Was using a Zebra LP2824 Thermal printer to make the labels that we place on the OUTSIDE of the bags which hold each shirt -- which are sent to retailers. Labels are 1.5" x 2.5".

We include the Sku/Item #, color and name/title of shirt on the label.

Just learned that there is no reason to use the super expensive labels on the LP2824 ... they cost a bunch because they are thermal.

Just want a good printer that takes a basic white sticky label which won't cost much.


----------



## FatKat Printz (Dec 26, 2008)

We've were using Dymo Label printers and its was more expensive then the Zebra printer. 
So we stuck with the Zebra printer.. Desktop Zebra Compatible Paper Thermal Transfer Labels Discount Thermal Labels - Discount Thermal Labels ~ here is a good place for labels.

I honestly would just stick with the Zebra printer other label printers the labels are more expensive and also you get smaller rolls because the Dymo labels aren't really industrial grade printer


----------



## Titchimp (Nov 30, 2006)

Surely any labels that go through a standard printer will be fine? Avery etc


----------



## FatKat Printz (Dec 26, 2008)

Titchimp said:


> Surely any labels that go through a standard printer will be fine? Avery etc


these are costly.. cause then you have to replace ink cartridges whereas a zebra just needs labels cause its a thermal printer


----------



## IYFGraphics (Sep 28, 2009)

FatKat Printz said:


> these are costly.. cause then you have to replace ink cartridges whereas a zebra just needs labels cause its a thermal printer


We use a Brother color laser printer for our labels, and Avery label stock or any knock off/house brand that's based on the Avery templates, we do full color labels most of the time that include the shirt size and the customers logo, the cost per isn't that bad if you refill your own toner carts which we do.

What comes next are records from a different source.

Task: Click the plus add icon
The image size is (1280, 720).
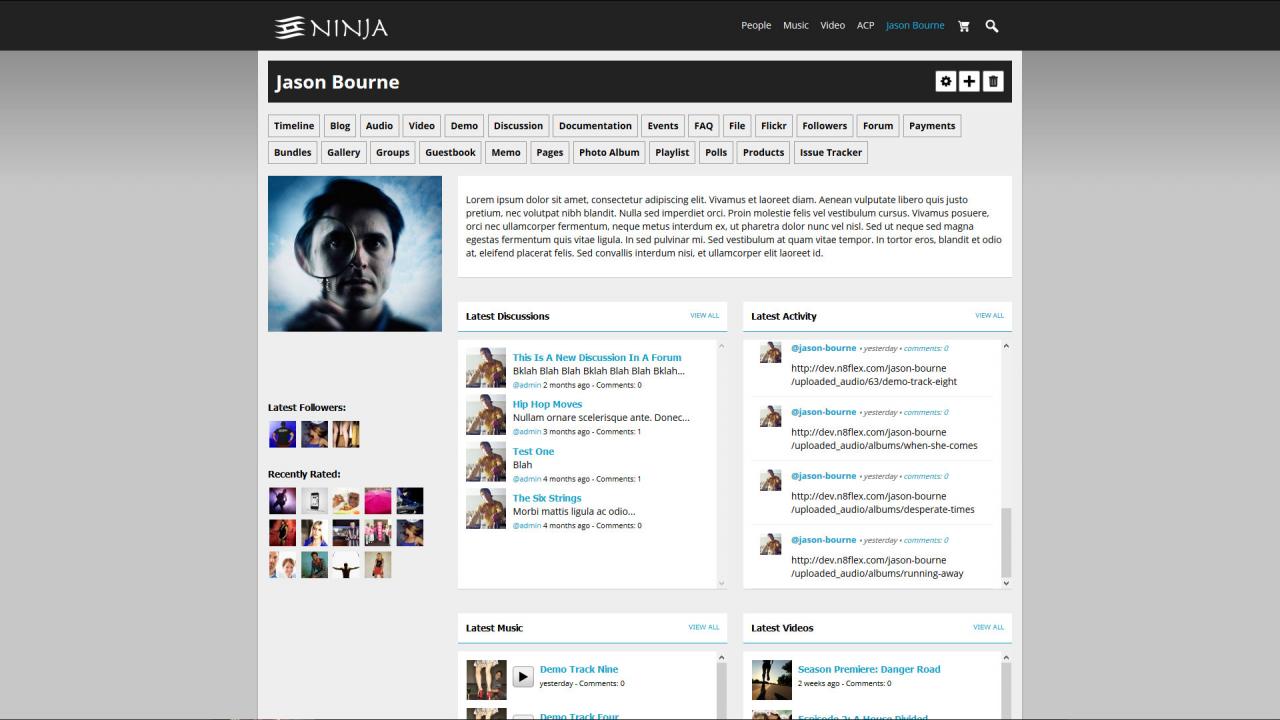Action: tap(969, 82)
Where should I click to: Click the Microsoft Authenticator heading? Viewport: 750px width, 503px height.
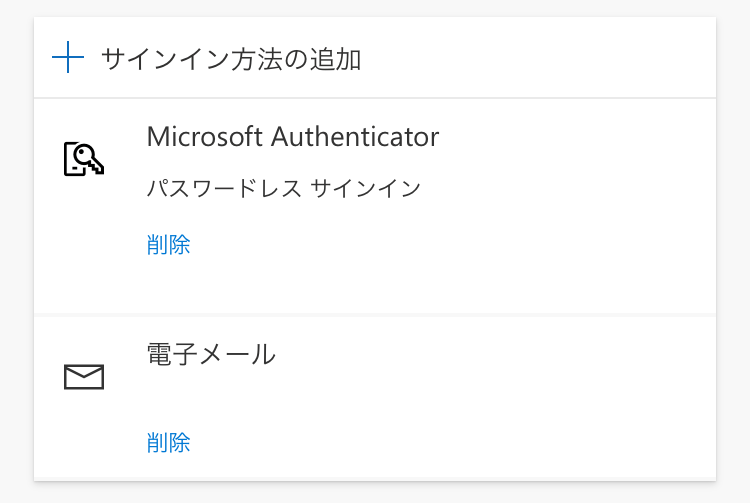click(x=293, y=137)
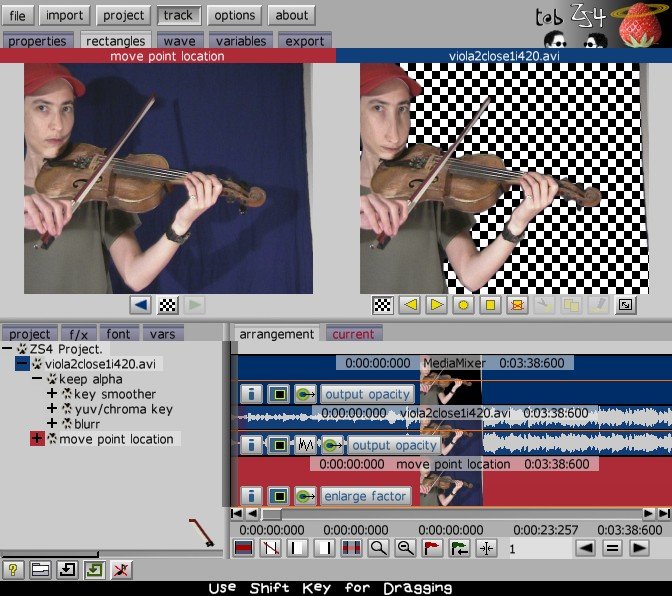This screenshot has width=672, height=596.
Task: Collapse the keep alpha tree node
Action: 37,380
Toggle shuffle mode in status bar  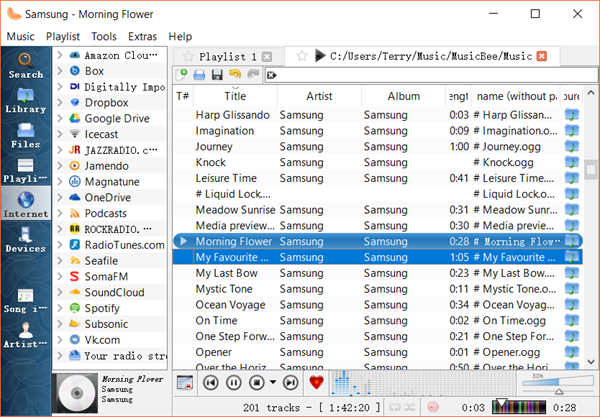[x=409, y=407]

The labels look fantastic and the best part is the customers love them....which lets you charge a little more for the personal service.

JMHO


----------



## FatKat Printz (Dec 26, 2008)

IYFGraphics said:


> We use a Brother color laser printer for our labels, and Avery label stock or any knock off/house brand that's based on the Avery templates, we do full color labels most of the time that include the shirt size and the customers logo, the cost per isn't that bad if you refill your own toner carts which we do.
> 
> The labels look fantastic and the best part is the customers love them....which lets you charge a little more for the personal service.
> 
> JMHO



Yeah, Avery stickers are so expensive and their templates are horrible. For small runs, I use Online Labels - Labels for laser and inkjet printers! Compatible with all popular software programs for printing labels! they have their own label maker.


The OP states they have a zebra already.. No ink involved and its fast. Wheres using a laser or even ink jet is costly. Even my dymo label printer was getting costly. 

Everyone strives for a Zebra thermal printer anyway but at $400 a pop.. its crazy but if you got one..use it. Sure it doesn't do full color but then again you don't have to worry about ink.


----------